**INSTRUCTIONS TO FOLLOW**: Write out exactly the lines below that run from the one containing "Click the 'Choose" through the one containing "The width and height of the screenshot is (1200, 1600).", both included, with no other lines.

------ DATA PROVIDED ------

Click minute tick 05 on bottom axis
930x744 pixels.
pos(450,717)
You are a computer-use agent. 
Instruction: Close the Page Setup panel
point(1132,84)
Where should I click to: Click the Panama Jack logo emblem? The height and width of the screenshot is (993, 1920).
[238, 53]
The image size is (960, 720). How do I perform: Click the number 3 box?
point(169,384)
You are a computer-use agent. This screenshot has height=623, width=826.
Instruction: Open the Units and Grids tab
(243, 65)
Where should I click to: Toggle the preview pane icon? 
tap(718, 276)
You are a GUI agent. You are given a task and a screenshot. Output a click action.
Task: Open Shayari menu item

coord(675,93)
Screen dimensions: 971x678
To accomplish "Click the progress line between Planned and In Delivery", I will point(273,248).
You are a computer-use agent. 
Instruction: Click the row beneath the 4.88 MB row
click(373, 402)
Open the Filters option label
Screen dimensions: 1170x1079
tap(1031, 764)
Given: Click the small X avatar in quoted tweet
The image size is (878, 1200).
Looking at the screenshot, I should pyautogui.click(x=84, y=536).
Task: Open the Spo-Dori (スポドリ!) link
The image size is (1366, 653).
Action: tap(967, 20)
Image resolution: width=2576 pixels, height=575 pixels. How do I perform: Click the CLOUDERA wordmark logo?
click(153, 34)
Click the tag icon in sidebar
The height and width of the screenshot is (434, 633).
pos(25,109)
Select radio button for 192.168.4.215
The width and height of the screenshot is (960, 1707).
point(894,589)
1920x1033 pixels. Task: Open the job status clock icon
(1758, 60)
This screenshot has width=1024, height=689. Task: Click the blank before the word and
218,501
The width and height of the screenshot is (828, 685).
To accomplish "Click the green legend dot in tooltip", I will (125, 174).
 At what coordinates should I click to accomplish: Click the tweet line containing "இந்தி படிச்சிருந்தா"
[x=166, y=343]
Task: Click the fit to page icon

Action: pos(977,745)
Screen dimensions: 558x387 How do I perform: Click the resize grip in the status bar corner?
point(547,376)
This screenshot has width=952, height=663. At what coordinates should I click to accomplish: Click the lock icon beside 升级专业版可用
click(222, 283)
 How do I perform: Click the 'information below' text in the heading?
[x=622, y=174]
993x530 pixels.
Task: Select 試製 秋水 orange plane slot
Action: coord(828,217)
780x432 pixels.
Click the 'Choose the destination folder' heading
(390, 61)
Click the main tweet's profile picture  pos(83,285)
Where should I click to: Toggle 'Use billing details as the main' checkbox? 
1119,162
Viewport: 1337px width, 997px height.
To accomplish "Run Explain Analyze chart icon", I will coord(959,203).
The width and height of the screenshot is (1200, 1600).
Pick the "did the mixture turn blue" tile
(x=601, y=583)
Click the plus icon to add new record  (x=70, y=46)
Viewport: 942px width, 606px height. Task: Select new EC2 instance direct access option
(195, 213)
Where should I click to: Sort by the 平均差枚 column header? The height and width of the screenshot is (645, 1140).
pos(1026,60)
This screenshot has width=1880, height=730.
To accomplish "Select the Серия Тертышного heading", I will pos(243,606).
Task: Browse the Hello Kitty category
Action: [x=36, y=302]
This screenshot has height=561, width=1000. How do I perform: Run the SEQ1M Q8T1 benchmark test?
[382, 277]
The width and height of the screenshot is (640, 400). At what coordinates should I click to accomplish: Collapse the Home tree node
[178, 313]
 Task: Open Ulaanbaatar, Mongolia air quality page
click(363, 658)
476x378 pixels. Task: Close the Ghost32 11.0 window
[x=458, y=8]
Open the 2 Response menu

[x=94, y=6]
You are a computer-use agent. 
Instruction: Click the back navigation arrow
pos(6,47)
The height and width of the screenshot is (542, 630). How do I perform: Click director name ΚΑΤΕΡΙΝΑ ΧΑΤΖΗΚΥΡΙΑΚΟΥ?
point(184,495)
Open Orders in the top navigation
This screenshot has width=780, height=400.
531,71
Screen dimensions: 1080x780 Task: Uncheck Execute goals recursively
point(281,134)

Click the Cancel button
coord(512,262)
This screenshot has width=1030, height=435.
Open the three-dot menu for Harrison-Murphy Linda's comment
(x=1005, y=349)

------

**RESULT**:
Click the 'Choose the destination folder' heading
(390, 61)
Click the main tweet's profile picture  pos(83,285)
Where should I click to: Toggle 'Use billing details as the main' checkbox? 
1119,162
Viewport: 1337px width, 997px height.
To accomplish "Run Explain Analyze chart icon", I will coord(959,203).
The width and height of the screenshot is (1200, 1600).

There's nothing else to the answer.